The science of geology
THE SCIENCE OF GEOLOGY
Geology is the study of the Earth, including the materials that it is made of, the physical and chemical changes that occur on its surface and in its interior, and the history of the planet and its life forms.
THE EARTH AND ITS MATERIALS
The Earth's radius is about 6370 kilometers, nearly one and a half times the distance from New York to Los Angeles. If you could drive a magical vehicle from the center of the Earth to the surface at 100 kilometers per hour, the journey would take more than two and a half days.
Most of the Earth is composed of rocks. Rock outcrops form some of our planet's most spectacular scenery: white chalk cliffs, pink sandstone arches, and the gray granite of Yosemite Valley. Rocks, in turn, are composed of minerals. Although more than 3500 different minerals exist, fewer than a dozen are common. Geologists study the origins, properties, and compositions of both rocks and minerals.
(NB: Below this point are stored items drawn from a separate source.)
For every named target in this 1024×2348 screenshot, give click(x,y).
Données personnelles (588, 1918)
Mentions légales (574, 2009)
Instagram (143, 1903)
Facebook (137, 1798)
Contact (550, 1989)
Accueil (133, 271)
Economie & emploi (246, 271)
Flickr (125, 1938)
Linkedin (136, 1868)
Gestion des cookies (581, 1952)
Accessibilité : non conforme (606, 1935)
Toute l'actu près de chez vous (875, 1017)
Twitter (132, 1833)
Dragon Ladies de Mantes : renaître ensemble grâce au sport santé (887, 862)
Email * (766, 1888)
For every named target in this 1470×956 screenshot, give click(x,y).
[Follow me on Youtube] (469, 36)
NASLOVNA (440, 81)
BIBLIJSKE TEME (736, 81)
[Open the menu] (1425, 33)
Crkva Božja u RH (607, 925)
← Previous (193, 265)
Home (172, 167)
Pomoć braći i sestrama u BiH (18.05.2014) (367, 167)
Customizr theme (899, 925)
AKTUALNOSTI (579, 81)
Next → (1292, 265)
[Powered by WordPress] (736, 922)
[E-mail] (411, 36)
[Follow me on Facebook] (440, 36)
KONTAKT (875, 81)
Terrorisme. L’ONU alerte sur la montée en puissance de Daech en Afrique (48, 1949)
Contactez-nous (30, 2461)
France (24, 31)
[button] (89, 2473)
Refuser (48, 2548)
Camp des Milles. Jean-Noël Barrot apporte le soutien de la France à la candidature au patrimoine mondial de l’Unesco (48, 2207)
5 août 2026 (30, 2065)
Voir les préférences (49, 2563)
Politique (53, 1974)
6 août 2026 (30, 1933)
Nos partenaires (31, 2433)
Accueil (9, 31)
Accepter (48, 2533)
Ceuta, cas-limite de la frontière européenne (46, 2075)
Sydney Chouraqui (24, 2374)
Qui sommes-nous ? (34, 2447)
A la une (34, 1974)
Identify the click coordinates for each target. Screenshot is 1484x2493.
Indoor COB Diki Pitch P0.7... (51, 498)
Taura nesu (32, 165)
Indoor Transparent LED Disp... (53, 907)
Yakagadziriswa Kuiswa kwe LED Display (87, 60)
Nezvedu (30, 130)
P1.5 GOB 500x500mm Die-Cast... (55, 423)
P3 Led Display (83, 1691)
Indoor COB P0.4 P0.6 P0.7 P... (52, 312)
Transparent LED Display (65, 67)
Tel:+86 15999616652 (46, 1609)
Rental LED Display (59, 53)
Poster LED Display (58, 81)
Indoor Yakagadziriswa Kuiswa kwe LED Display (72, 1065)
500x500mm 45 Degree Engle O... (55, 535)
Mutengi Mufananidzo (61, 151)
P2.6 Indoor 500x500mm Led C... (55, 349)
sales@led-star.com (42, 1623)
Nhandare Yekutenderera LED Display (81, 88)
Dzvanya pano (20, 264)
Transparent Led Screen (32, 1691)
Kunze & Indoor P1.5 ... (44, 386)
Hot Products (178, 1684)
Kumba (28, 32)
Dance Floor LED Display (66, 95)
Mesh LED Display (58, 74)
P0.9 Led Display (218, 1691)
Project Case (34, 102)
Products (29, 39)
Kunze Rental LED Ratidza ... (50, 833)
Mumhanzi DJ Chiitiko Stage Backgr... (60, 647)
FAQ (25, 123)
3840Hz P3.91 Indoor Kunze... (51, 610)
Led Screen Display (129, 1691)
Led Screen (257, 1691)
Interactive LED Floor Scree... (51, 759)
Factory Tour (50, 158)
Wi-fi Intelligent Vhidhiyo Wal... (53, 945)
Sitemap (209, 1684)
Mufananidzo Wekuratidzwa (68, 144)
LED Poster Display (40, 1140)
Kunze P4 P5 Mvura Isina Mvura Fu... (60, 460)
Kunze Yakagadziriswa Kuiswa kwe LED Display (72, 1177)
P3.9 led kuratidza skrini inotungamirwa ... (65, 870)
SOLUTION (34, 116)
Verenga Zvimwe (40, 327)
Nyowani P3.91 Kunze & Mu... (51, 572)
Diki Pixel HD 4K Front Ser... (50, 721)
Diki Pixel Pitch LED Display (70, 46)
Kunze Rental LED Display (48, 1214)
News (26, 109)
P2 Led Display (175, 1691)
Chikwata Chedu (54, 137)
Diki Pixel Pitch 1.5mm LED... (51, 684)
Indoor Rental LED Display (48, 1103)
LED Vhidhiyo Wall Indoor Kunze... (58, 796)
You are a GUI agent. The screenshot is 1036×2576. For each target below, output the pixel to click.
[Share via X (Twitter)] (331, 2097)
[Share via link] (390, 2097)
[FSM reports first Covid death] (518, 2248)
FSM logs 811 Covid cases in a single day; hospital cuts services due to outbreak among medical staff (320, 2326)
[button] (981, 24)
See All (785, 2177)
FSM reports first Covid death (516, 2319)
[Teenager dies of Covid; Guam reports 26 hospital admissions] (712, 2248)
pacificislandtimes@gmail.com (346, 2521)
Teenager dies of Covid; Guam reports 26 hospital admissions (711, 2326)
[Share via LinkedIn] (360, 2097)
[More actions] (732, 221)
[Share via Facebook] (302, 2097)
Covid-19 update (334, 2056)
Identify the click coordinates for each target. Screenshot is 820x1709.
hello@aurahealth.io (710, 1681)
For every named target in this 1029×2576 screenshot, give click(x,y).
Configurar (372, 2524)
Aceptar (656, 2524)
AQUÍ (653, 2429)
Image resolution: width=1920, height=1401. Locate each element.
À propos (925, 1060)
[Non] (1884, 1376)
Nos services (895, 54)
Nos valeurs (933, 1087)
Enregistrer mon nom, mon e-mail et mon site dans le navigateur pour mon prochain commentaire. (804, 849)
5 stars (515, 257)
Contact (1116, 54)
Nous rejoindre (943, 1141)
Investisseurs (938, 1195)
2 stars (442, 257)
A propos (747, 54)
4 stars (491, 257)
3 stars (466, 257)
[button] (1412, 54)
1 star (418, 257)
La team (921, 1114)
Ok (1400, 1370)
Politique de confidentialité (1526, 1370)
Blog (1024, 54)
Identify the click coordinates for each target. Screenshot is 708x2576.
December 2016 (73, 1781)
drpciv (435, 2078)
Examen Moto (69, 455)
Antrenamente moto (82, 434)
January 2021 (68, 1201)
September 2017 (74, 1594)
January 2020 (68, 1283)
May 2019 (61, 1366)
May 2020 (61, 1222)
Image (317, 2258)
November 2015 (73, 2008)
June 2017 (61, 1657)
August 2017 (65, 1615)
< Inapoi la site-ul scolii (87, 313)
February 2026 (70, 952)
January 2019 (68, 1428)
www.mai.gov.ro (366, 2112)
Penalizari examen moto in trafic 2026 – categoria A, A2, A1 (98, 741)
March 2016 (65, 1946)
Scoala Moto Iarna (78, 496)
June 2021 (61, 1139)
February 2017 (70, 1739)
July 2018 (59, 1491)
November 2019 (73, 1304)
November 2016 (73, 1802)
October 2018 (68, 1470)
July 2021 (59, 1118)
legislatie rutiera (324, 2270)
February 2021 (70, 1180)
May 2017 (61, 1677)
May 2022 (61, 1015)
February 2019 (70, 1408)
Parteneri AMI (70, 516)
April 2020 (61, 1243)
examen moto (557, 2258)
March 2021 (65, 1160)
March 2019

Geologists also explore the Earth for the resources needed in our technological world: fossil fuels such as coal, petroleum, and natural gas; mineral resources such as metals; sand and gravel; and fertilizers. Some search for water in reservoirs beneath Earth's surface.
Processes that originate deep in the Earth's interior are called internal processes. These are the driving forces that raise mountains, cause earthquakes, and produce volcanic eruptions. Builders, engineers, and city planners might consult geologists, asking, "What is the probability that an earthquake or a volcanic eruption will damage our city? Is it safe to build skyscrapers, a dam, or a nuclear waste repository in the area?"
Surface processes are all of those processes that sculpt the Earth's surface. Most surface processes are driven by water, although wind, ice, and gravity are also significant. The hydrosphere includes water in streams, wetlands, lakes, and oceans; in the atmosphere, and frozen in glaciers. It also includes ground water present in soil and rock to a depth of at least 2 kilometers.
Most of us have seen water running over the ground during a heavy rain. The flowing water dislodges tiny grains of soil and carries them downslope. If the rain continues, the water may erode tiny gullies into a hillside. A gully may form in a single afternoon; over much longer times, the same process forms canyons and spacious river valleys. People build cities along rivers to take advantage of the flat land, fertile soil, and abundant water. But the erosion continues. Rivers wear away at their banks and bed and periodically flood adjacent land. Geologists seek to understand these processes and advise builders and planners to minimize loss of life and property.
The oceans cover more than 70 percent of our planet. Although oceanography is a separate scientific discipline, it overlaps with geology. Geologic processes form the ocean basins and alter their size and shape. Weathering and erosion of continents carry mud, sand, and salts to the sea. Earth is the only planet in the Solar System that has oceans. It is also the only planet that supports life. Oceanographers examine the oceans' influence on climate, the atmosphere, life, and the solid Earth.
The atmosphere is a mixture of gases, mostly nitrogen and oxygen. It is held to the Earth by gravity and thins rapidly with altitude. Ninety-nine percent is concentrated within 30 kilometers of the Earth's surface, but a few traces remain even 10,000 kilometers above the surface.